Smoking is associated with lower body weight, but an increased risk of diabetes in some studies. Because smoking may increase waist-to-hip ratio (WHR), a risk factor for diabetes, we postulated that the relation between smoking and diabetes may be mediated in part by smoking-associated differences in body fat distribution.

METHODS:

We conducted a cross-sectional analysis of baseline data from 9,435 elderly nonblack women enrolled in the Study of Osteoporotic Fractures. Data were collected by Self-report and physical examination. Linear and logistic models were used to determine the relation of smoking to WHR and prevalence of self-reported diabetes.

RESULTS:

Current and past smokers had greater WHRs compared with never smokers.

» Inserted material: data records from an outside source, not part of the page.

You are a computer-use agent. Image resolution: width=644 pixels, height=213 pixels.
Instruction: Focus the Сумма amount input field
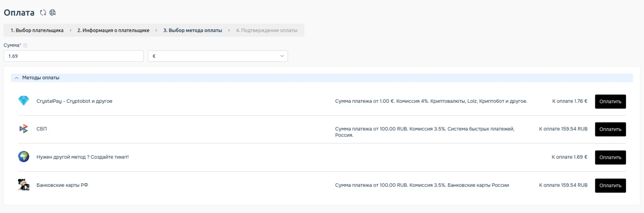[73, 56]
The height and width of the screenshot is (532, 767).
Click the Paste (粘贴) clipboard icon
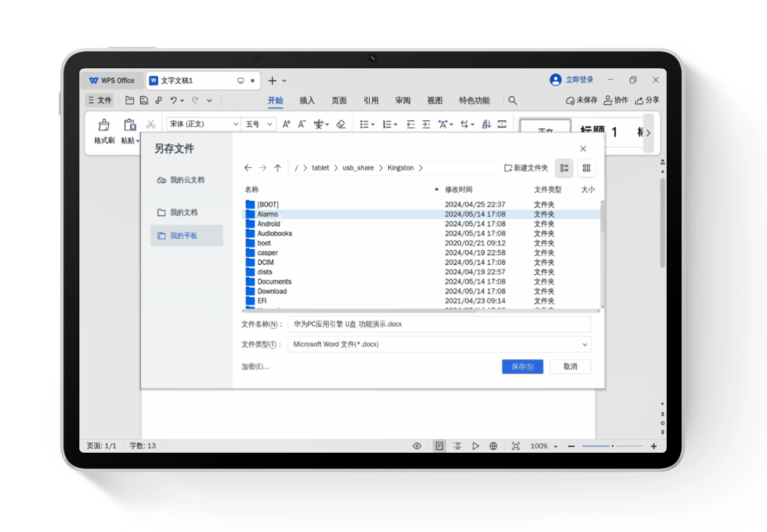point(129,125)
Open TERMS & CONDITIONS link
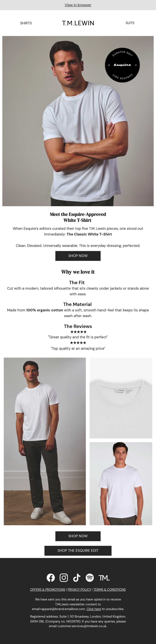 tap(110, 590)
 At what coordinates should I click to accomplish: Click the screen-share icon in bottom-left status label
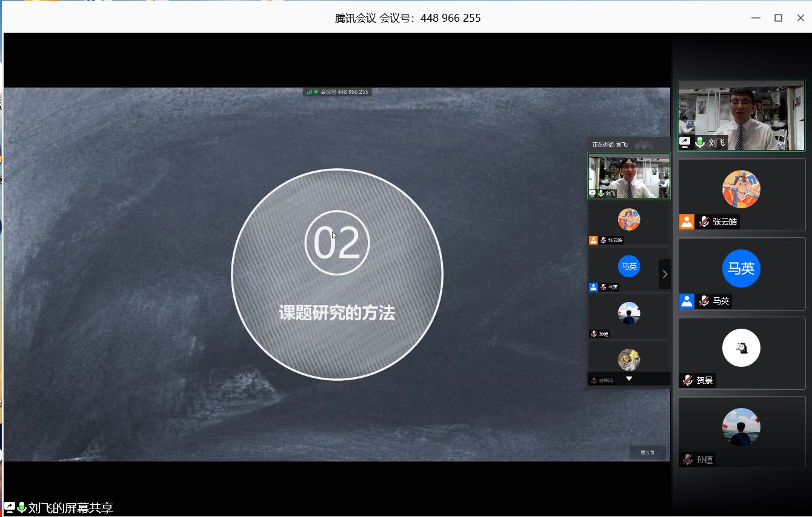(x=10, y=508)
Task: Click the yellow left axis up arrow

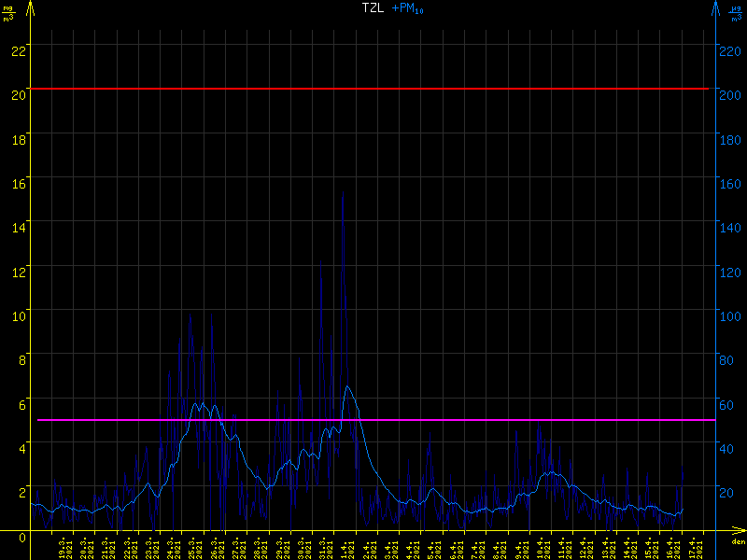Action: [32, 9]
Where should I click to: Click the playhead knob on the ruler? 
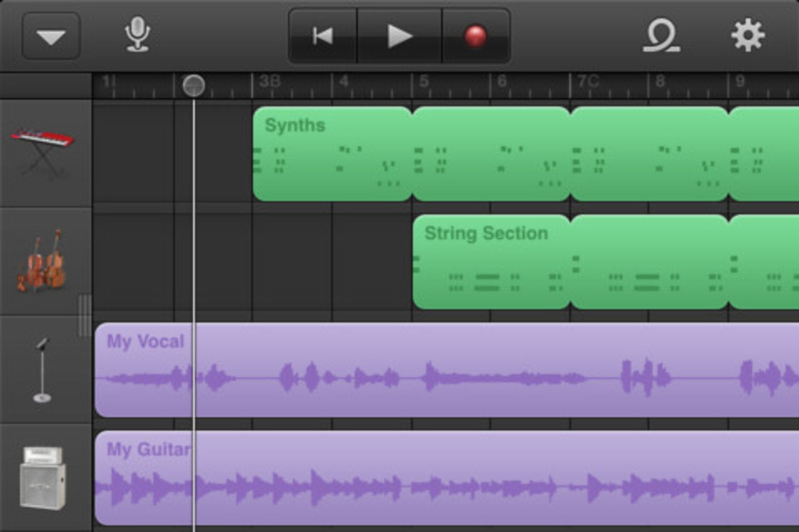pos(194,85)
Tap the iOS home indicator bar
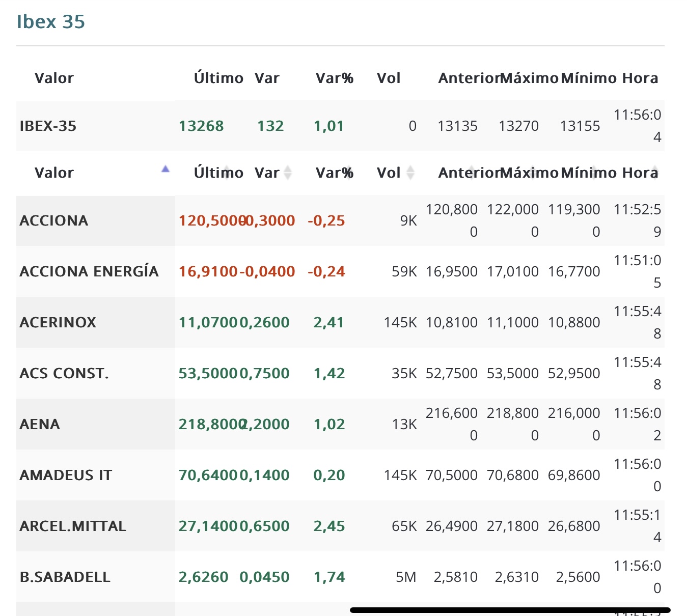This screenshot has width=687, height=616. click(x=510, y=610)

In multivariate models that adjusted for body mass index, the prevalence of diabetes was lower among smokers of < or = 10 cigarettes/day [odds ratio (OR) = 0.57, 95% confidence interval (CI) 0.31-1.03] and higher among smokers of > 10 cigarettes/day (OR = 1.38, 95% CI 0.99-1.92) compared with never smokers. The relation of smoking > 10 cigarettes/day to prevalence of diabetes was slightly attenuated after further adjustment for WHR.

CONCLUSIONS:

Smoking-associated differences in WHR may mediate, at least in part, the prevalence of diabetes among smokers of > 10 cigarettes/day. The decreased prevalence of diabetes that we observed among smokers of < or = 10 cigarettes/day was not explained by differences in obesity and requires confirmation.

PMID:
9327471
[PubMed - indexed for MEDLINE]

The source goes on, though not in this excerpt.